Your task: From the rows below, copy out each line that contains the string "point". Matching is case-sensitive.

## BEGIN Supplied material

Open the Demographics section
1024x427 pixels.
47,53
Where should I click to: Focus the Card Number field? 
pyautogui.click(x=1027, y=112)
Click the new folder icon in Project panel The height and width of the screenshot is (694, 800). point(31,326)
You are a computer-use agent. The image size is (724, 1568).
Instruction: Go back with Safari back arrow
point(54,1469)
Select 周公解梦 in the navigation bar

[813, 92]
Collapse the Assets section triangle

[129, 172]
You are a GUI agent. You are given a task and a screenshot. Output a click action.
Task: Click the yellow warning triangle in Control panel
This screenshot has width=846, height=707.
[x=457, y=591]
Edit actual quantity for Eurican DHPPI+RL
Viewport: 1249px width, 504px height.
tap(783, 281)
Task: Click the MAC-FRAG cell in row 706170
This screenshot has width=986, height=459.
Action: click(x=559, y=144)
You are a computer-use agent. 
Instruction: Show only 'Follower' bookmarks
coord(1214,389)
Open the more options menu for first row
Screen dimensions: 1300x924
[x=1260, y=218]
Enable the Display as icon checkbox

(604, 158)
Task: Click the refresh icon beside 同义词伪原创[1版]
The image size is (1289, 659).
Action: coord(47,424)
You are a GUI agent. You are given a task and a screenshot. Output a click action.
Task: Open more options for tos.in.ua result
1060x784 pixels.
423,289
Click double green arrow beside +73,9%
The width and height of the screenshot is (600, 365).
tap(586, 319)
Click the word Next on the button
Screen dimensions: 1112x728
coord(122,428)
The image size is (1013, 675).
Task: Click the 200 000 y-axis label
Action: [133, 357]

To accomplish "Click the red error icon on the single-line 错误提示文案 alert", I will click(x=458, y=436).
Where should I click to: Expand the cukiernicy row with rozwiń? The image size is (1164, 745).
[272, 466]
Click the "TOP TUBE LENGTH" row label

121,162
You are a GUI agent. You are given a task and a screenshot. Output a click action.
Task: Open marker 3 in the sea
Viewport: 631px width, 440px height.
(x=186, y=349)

## END Supplied material

Expected output:
Click the new folder icon in Project panel The height and width of the screenshot is (694, 800). point(31,326)
point(54,1469)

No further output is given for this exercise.